**Activity**. Copy out the lines beginning with the one that contains "How do I perform: Click" and ending with the last line below, exactly as they stand. Pictures are not copied.

Records drawn from a dataset
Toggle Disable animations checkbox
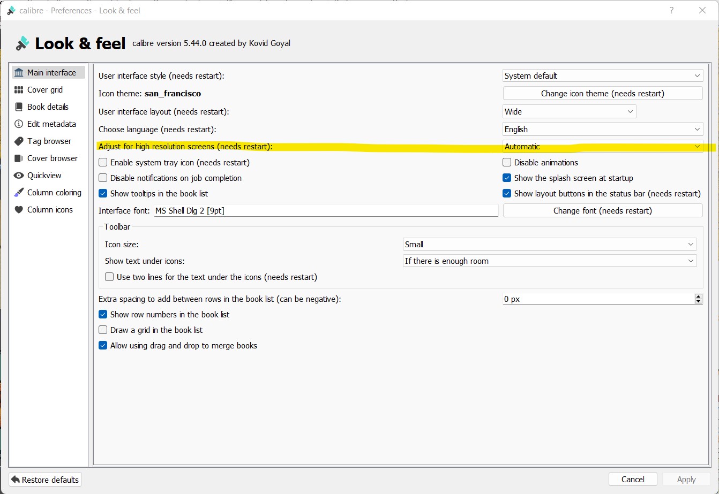(x=507, y=163)
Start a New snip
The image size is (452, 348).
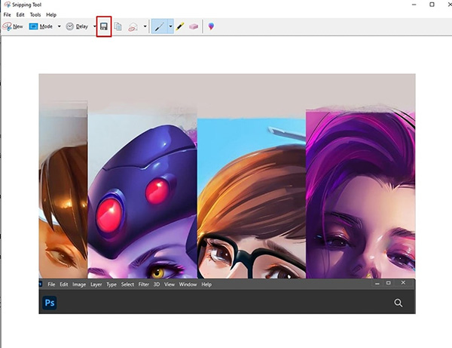(x=12, y=26)
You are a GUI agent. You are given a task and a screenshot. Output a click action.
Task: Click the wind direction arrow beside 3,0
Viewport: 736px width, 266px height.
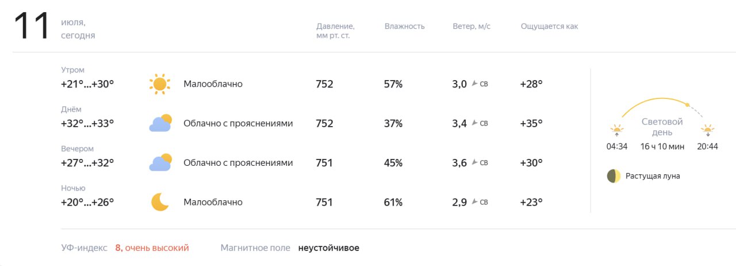pyautogui.click(x=474, y=84)
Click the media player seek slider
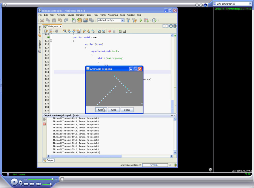The image size is (254, 188). (40, 179)
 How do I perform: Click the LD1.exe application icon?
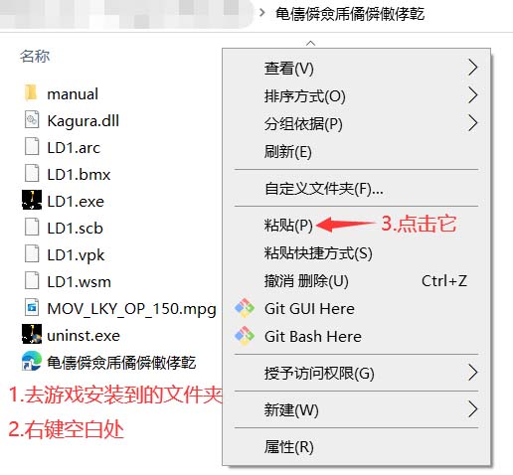pos(32,200)
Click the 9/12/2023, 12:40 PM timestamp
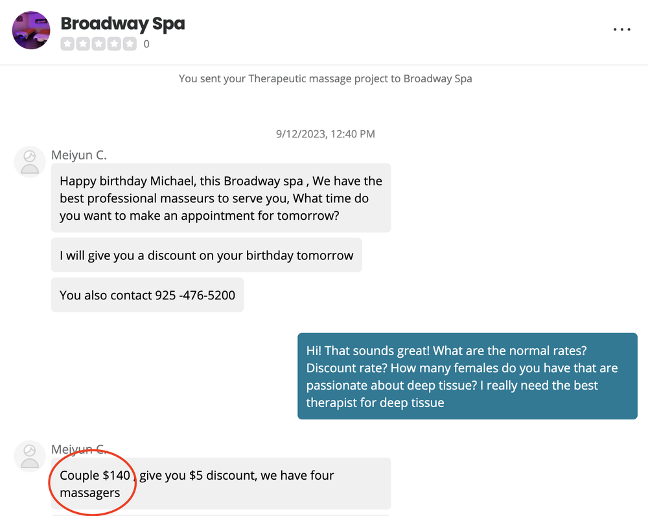 click(326, 134)
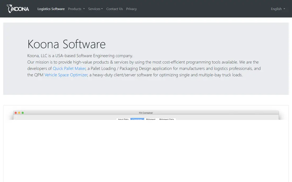Click the Fill Container window title bar

(x=146, y=113)
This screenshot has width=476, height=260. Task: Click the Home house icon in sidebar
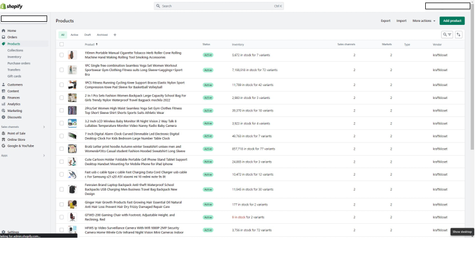tap(4, 31)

**Solved exercise**.
 How do I perform: Click the LD1.exe application icon?
pos(32,200)
Click the 9/12/2023, 12:40 PM timestamp
 click(326, 134)
Click the Fill Container window title bar

(x=146, y=113)
This screenshot has width=476, height=260. Task: Click the Home house icon in sidebar
tap(4, 31)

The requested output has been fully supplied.